§ **What you should do**
Output exactly the span of lines beginning with the one that holds "Given: Click the Log in button" and ending with the last line of the data below.
^^^^^^^^
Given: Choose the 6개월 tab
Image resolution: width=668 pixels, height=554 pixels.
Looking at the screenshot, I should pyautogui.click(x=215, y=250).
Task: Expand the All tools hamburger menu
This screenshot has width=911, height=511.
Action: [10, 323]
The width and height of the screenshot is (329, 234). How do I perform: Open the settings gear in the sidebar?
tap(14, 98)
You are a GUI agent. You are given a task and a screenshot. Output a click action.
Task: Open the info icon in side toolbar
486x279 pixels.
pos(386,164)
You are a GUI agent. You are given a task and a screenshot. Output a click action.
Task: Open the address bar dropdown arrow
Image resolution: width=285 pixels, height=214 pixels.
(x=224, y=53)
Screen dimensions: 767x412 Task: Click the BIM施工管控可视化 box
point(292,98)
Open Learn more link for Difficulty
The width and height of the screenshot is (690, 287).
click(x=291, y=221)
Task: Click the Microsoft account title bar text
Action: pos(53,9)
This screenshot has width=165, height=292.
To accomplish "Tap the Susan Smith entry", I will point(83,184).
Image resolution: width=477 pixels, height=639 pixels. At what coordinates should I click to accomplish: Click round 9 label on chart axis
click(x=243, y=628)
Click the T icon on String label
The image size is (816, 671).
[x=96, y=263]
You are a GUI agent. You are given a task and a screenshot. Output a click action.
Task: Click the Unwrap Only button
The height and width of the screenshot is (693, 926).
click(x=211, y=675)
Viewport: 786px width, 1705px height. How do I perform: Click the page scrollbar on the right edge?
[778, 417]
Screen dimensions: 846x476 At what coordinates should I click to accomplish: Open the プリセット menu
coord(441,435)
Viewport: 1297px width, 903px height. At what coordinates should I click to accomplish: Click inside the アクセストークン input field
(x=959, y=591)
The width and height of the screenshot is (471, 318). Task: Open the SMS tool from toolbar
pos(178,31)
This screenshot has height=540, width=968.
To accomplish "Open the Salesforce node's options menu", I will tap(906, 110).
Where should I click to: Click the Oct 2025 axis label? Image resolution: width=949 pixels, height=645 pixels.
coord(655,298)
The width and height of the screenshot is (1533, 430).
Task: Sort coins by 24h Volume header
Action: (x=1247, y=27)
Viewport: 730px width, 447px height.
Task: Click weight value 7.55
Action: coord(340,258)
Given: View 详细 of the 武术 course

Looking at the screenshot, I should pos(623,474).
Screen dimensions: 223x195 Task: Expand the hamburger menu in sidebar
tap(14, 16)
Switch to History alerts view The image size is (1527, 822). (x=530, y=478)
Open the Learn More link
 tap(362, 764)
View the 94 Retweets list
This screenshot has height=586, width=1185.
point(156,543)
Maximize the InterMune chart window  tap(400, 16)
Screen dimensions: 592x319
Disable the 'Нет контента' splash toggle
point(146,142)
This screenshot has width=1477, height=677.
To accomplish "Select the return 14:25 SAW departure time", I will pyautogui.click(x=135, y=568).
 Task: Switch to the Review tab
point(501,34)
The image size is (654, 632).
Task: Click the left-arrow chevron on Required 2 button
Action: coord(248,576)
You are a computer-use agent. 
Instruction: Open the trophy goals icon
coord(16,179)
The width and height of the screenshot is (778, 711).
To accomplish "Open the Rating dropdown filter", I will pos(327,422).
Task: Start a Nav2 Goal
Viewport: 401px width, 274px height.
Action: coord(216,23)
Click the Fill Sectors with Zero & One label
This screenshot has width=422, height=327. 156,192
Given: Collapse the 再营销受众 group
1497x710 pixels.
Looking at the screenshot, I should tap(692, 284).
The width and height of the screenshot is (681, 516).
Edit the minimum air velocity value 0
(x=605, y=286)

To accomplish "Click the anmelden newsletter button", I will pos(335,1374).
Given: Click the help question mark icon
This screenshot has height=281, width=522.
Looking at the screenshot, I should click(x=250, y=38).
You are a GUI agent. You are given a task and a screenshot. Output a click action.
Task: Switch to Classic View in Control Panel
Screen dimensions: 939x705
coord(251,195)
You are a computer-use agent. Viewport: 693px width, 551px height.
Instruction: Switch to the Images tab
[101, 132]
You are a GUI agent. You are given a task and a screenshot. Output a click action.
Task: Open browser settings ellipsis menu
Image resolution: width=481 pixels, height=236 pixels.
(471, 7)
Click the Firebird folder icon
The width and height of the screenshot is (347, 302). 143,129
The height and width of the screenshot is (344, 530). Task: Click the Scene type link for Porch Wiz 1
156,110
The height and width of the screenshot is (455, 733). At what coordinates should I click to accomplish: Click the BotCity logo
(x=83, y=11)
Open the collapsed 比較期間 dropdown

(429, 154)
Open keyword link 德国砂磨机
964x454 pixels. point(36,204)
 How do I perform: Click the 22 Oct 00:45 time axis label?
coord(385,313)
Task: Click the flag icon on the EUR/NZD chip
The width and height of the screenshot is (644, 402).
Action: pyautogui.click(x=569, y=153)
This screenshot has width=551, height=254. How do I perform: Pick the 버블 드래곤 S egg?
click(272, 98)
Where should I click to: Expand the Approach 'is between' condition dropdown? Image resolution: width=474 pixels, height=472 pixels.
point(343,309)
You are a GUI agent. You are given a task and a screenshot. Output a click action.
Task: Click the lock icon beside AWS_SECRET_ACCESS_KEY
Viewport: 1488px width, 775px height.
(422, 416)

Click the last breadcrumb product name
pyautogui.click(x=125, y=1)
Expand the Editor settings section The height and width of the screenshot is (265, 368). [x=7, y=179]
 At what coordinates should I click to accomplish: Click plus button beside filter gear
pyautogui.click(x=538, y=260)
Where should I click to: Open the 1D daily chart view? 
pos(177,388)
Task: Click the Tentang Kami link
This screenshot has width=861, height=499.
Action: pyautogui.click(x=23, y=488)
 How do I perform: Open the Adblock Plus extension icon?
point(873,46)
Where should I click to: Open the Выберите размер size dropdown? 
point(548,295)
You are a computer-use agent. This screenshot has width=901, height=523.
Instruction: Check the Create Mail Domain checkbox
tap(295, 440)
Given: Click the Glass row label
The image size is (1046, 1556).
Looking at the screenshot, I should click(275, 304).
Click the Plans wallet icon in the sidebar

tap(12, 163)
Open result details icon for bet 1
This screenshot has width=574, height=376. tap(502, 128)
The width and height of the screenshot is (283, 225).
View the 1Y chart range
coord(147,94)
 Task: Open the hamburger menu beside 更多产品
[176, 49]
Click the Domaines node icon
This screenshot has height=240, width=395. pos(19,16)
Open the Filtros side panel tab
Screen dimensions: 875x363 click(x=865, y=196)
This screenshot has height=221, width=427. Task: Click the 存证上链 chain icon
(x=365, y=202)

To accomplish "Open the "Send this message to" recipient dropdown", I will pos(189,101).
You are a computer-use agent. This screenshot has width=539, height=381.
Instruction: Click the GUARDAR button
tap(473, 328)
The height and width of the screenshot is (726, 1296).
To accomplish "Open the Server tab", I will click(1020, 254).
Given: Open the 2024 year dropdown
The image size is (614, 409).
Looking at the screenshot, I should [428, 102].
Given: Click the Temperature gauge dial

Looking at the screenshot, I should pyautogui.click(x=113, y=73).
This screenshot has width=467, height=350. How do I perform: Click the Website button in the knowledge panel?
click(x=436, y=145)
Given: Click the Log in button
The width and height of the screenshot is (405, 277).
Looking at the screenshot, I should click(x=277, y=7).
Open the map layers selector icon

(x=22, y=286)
^^^^^^^^
§ **Written solution**
Given: Click the Log in button
The width and height of the screenshot is (405, 277).
Looking at the screenshot, I should click(x=277, y=7).
Open the map layers selector icon

(x=22, y=286)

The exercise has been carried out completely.